In her review of the documentary, Lauren deLisa Coleman asks if it provides “the striking narrative needed to boldly move the needle within the AI arena.” She concludes it does not. “It seems the filmmakers’ objective is paralysis by fear.” Which isn’t all that helpful: “One cannot reach people today just based on general mayhem because, unfortunately, this is now the everyday occurrence. … [the] social movements that the film seems to be trying to spark typically need to be tied to a specific cultural narrative in order to take hold, and it does not.”

Do You Trust This Computer? is a reductive application of the apocalyptic imagination.
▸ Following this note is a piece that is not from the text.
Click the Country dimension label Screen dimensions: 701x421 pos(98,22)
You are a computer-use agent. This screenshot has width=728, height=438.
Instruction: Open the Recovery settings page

Instead of seeking to inspire our imagination—stimulating our attention to consider the potential of human creativity and our agency to participate in our destiny—we are simply presented with familiar images of terror and left in a narrative vacuum.

At its best, the apocalyptic imagination provides a robust conceptual and narrative framework for confronting fears and meeting these with greater hopes. It comprehensively confronts the realities—and limits—of human knowledge, space, time, and agency. And it seeks something more: a better future we can create, but also a future that comes to us.

The theologian John Haught points out that “Faith, at least in the biblical context, is the experience of being grasped by ‘that which is to come.’ Any theology that seeks to reflect such faith accurately, therefore, is required to attribute some kind of efficacy to the future … that comes to meet us, takes hold of us, and makes us new.” “The creation of the world,” Haught says, “is energized not so much from what has passed as from what lies up ahead.” Faith is from and for the future.

There are many promising developments related to good AI, including emerging guidelines and ethical frameworks. But, as Luciano Floridi argues, “reacting to technological innovation is not the best approach. We need to shift from chasing to leading.” We need a clearer sense of where we are going, and “we need to anticipate and steer the ethical development of technological innovation.”

The apocalyptic imagination begins with anticipation.